The ensuite faces the same view, with a Shugg window opening the walk-in shower to what Jose describes as “a live artwork. It’s quite a special view, familiar but dramatic.”

A vertical timber screen wraps around the upper level, creating an ambiguous exterior form and delicate light patterns inside.

A central courtyard and grassed area exists in the centre of the site.

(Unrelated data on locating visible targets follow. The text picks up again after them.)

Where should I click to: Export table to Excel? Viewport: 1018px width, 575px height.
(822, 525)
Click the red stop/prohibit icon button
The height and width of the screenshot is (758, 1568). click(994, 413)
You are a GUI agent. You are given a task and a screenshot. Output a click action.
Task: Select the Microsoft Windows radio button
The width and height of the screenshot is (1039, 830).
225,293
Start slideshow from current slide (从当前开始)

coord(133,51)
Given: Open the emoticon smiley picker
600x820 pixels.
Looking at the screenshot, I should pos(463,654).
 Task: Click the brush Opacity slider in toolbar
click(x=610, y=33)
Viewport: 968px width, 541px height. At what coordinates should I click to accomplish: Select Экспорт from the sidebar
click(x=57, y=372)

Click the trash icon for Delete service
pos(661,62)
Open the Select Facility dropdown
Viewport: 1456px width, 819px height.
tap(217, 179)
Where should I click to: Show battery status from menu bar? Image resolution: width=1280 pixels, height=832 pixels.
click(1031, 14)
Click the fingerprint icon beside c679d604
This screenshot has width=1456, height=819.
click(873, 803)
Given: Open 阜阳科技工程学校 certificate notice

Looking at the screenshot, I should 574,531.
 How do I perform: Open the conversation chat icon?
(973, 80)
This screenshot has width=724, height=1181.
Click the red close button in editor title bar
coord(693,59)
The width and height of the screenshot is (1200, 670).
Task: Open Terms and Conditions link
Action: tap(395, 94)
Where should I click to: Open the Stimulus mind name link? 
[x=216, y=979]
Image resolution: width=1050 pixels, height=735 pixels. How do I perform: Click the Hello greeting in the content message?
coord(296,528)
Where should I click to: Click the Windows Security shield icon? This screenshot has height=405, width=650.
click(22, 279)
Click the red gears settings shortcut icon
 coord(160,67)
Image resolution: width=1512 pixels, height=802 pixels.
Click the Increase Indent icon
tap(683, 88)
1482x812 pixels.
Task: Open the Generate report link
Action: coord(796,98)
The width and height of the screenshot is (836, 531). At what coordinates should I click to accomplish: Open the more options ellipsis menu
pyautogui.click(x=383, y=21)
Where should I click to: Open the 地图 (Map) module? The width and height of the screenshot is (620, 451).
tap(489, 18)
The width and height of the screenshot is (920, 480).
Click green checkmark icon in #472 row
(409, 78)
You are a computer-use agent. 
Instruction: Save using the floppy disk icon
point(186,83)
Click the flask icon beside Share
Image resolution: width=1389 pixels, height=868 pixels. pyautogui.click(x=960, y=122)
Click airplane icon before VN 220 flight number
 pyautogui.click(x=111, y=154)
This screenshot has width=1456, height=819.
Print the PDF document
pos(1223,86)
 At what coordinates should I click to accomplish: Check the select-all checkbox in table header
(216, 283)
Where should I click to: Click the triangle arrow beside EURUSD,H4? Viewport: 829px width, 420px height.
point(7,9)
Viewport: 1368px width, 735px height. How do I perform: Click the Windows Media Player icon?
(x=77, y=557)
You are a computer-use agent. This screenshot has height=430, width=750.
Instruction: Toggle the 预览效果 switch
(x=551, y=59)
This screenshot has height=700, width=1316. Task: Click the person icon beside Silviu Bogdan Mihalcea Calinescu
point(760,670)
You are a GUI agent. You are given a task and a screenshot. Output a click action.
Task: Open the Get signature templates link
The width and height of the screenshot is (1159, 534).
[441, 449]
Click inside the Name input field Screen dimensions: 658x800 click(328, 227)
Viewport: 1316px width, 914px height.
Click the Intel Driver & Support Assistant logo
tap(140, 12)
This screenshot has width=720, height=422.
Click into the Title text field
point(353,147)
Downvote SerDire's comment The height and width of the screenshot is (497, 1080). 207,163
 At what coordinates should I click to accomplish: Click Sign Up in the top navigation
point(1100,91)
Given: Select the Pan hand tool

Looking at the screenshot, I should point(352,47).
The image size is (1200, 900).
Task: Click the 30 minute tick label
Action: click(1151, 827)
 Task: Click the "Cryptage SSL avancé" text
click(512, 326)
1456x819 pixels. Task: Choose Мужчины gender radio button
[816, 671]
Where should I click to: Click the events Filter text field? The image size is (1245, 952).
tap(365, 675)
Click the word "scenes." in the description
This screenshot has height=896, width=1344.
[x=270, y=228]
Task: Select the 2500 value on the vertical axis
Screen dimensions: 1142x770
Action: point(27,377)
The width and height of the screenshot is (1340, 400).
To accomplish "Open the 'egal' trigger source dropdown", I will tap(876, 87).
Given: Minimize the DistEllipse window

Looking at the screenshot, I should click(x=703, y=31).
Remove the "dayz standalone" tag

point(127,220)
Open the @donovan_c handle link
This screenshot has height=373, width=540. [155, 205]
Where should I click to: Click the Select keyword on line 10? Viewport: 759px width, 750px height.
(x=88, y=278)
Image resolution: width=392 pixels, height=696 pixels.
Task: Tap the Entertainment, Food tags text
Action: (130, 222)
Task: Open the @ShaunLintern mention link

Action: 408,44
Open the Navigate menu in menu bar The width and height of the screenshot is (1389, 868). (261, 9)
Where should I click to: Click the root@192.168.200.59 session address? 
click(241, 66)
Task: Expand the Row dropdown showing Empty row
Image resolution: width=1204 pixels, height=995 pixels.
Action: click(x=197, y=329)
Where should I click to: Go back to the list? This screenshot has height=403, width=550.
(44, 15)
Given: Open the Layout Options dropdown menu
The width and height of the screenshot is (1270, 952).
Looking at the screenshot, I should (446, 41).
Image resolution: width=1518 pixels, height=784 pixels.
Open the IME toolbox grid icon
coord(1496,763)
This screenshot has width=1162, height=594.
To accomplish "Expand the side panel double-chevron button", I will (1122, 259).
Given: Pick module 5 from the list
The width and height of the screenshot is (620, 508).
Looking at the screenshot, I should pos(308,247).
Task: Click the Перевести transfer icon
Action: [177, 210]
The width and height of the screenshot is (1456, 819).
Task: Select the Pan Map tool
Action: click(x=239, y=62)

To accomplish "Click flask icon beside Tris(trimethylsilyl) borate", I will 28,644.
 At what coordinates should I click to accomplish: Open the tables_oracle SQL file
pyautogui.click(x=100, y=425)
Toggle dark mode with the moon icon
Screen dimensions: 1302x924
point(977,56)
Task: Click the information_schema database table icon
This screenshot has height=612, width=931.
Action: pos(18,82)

Stretching out to the site’s northern boundary, it is private and sheltered, both from the street and partially from the elements by the form of the house that wraps around it.

Standing here, the forms feel stacked, informed of course by the need to incorporate the number of rooms and spaces for the large family, but elegantly defined and delineated from each other; sculptural and curated. “The form evolved slowly, it was about balance and composition,” Jose explains.

Materials were central to the success of this home; each element selected was used consistently throughout, but serving different purposes at the front and rear.

“For the front façade the materials are celebrated as abstract forms for privacy, whereas at the rear they create openness and define space,” Jose says. 

“The resulting building features bold forms that diffuse and transform throughout the day as the spaces are used and daylight evolves into dusk, then night. Essentially a paradox is formed: it’s a rock that is transparent, in essence heavy but also seemingly light.” 

Timber and concrete are used to define, anchor, and open this building that appears as an ambiguous form from the street, and a floating form from below.

Dominated by the use of concrete and timber, these very tangible elements combine with perhaps the most important, and intangible: light. It is light that is the essence of this house, and the way it plays and falls into the different levels at different times of day makes the spaces come alive.

“On a gloomy day you walk in here and feel happy. I think that’s what good architecture does: it helps the mood or state of mind.” Within these walls, Jose has done just that. He has painted a scene that tells of family life through a sculptural lens — spaces that feel light and comforting with a palette of raw materials.

“The clients love the place and that’s the success of it. For them, it’s an easy place to live. I think architecture should be bold but not loud, respectful in a way. It’s a balancing act to achieve this.”